Controlled by an electric switchboard, the model brain could demonstrate flashes of thought, automatic movements like breathing, and the disordered neural impulses associated with various mental illnesses. Newspapers from the U.S. to Australia reported on the model, with its glass tubes illuminating eleven different parts of the brain in "blue, green, crimson, purple, pink and yellow lights, an orgy of sparkling colour."

Klemperer's Luminous Brain was part of a trend in sophisticated 3D anatomical models, designed to be both visually dazzling and educational.
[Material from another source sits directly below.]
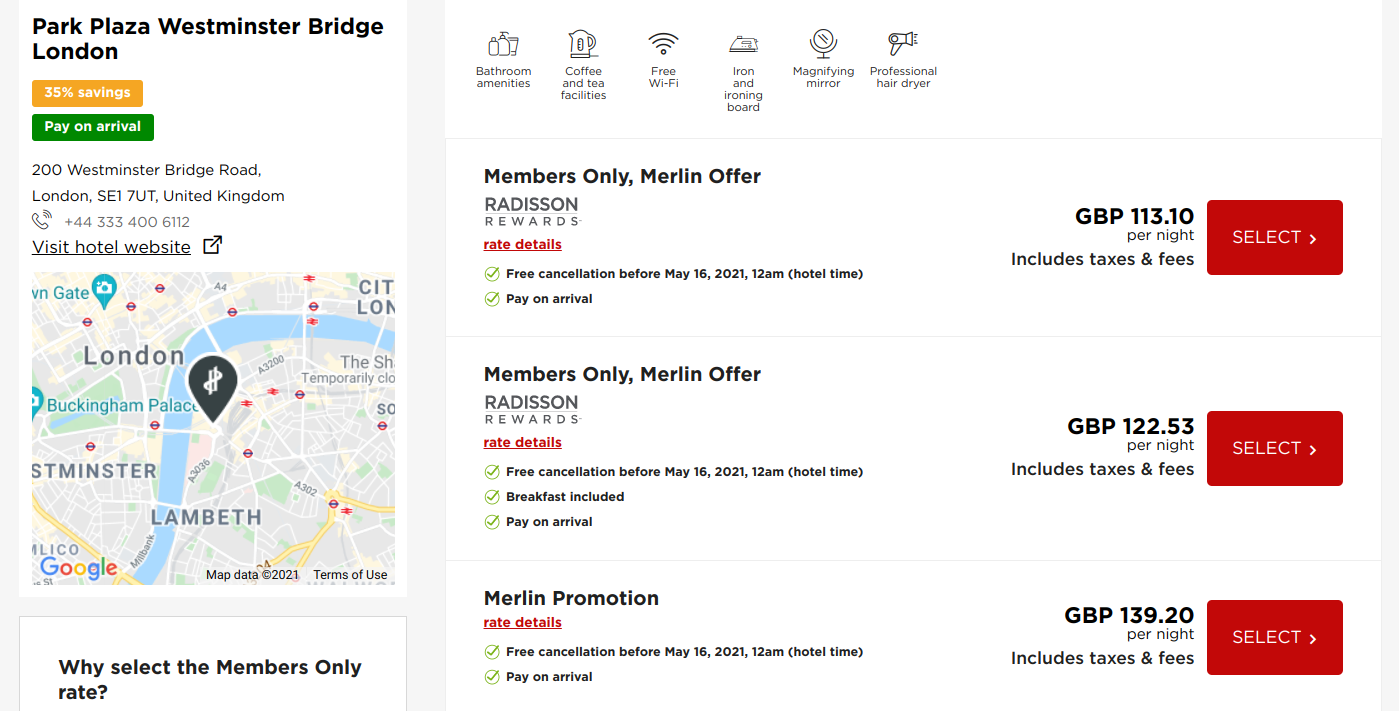1399x711 pixels.
Task: Click the Google logo on the map
Action: [78, 568]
In 1933, “Transparent Man,” a three-dimensional anatomical model of the human body, drew hundreds of thousands of visitors when exhibited at the Chicago World's Fair (see Century of Progress). Made by the German Hygiene Museum in Dresden, Germany, the Transparent Man model was commissioned by the Mayo Clinic.

Today, neuroscientists continue to create 3D models of the brain, using light to show its electrical activity. One example, "Glassbrain Flythrough 2015," which uses data from MRIs and EEGs, was created by the Neuroscape Lab at the University of California, San Francisco.

==Research and hypnotherapy==
During her years as a researcher in Vienna, Dr. Klemperer published 24 papers, nine of them coauthored with Dr. Max Weissmann, on such topics as: chemical analyses of blood and cerebrospinal fluid in psychiatric and brain disorders; Korsakoff syndrome following insulin treatment of diabetics; and the body's response to hypnosis. Her research on the use of insulin to manage delirium tremens in 1926 is mentioned in the 2007 book Shock Therapy: A History of Electroconvulsive Treatment in Mental Illness, by Edward Shorter.

In New York during the 1940s, Dr. Klemperer was a senior psychiatrist with Bellevue Hospital. She then went on to pioneer the use of hypnosis, hypnotherapy and hypnoanalysis. As early as 1953, she used hypnosis to help people quit smoking tobacco.

In the 1950s and 1960s, she published several papers in the International Journal of Clinical and Experimental Hypnosis on such topics as hypnosis technique, primary-object relationships under hypnosis, and the ability of hypnotherapy to alter body image. She also lectured at the Society for Clinical and Experimental Hypnosis.

In 1968, she published her book Past Ego States Emerging in Hypnoanalysis.